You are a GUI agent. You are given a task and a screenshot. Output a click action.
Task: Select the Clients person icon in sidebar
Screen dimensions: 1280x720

···

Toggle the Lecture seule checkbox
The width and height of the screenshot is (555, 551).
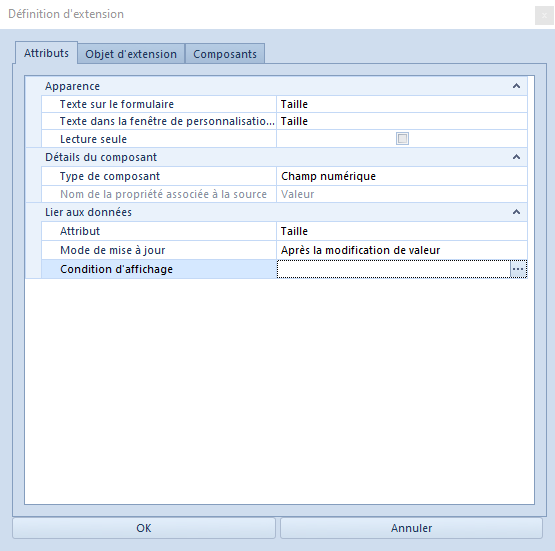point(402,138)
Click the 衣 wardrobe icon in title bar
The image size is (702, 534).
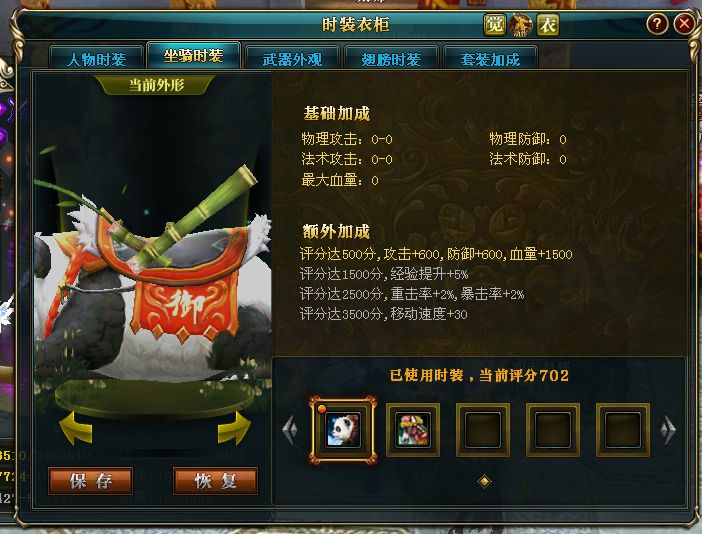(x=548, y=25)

···

== Exercise aim ==
Return every line from the entries that holds the string "icon".

== Result of this exercise ==
Task: Select the Clients person icon in sidebar
Click the 衣 wardrobe icon in title bar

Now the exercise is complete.